Material for this task =
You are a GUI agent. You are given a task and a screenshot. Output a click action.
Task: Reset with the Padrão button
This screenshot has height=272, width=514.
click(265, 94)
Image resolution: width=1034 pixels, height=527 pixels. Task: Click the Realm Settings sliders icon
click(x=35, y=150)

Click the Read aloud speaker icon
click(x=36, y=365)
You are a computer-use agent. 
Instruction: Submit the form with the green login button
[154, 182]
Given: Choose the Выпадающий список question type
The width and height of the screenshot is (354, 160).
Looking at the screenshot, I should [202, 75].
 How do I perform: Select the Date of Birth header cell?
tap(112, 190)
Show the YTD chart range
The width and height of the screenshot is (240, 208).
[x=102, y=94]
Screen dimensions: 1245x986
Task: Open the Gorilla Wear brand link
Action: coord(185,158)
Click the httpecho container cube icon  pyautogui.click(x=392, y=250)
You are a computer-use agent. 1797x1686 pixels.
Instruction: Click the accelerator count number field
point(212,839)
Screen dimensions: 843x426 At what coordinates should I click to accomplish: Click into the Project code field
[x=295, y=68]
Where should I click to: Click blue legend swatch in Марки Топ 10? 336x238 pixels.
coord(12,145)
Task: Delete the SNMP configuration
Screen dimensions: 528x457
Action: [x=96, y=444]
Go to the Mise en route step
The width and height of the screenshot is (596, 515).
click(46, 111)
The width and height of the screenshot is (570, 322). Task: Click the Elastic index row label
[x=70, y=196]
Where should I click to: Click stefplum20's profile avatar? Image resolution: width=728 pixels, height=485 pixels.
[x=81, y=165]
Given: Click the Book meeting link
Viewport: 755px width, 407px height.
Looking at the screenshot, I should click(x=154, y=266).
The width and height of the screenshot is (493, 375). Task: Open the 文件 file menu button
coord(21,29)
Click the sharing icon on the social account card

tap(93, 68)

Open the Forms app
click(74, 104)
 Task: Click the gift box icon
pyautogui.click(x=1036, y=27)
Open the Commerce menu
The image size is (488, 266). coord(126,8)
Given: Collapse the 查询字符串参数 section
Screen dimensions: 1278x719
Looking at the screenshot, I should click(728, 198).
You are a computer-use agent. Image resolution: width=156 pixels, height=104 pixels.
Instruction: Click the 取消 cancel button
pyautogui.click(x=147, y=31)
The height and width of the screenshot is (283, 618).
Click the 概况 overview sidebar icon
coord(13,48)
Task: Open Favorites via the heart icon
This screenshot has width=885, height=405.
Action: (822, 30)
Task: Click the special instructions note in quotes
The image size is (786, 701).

Stated task = Transcribe the material verbatim, from the line containing "Open the Forms app" down through the final line of the material, inclusive.

Response to this task =
Open the Forms app
click(74, 104)
 Task: Click the gift box icon
pyautogui.click(x=1036, y=27)
Open the Commerce menu
The image size is (488, 266). coord(126,8)
Given: Collapse the 查询字符串参数 section
Screen dimensions: 1278x719
Looking at the screenshot, I should click(728, 198).
You are a computer-use agent. Image resolution: width=156 pixels, height=104 pixels.
Instruction: Click the 取消 cancel button
pyautogui.click(x=147, y=31)
The height and width of the screenshot is (283, 618).
Click the 概况 overview sidebar icon
coord(13,48)
Task: Open Favorites via the heart icon
This screenshot has width=885, height=405.
Action: (822, 30)
Task: Click the special instructions note in quotes
The image size is (786, 701).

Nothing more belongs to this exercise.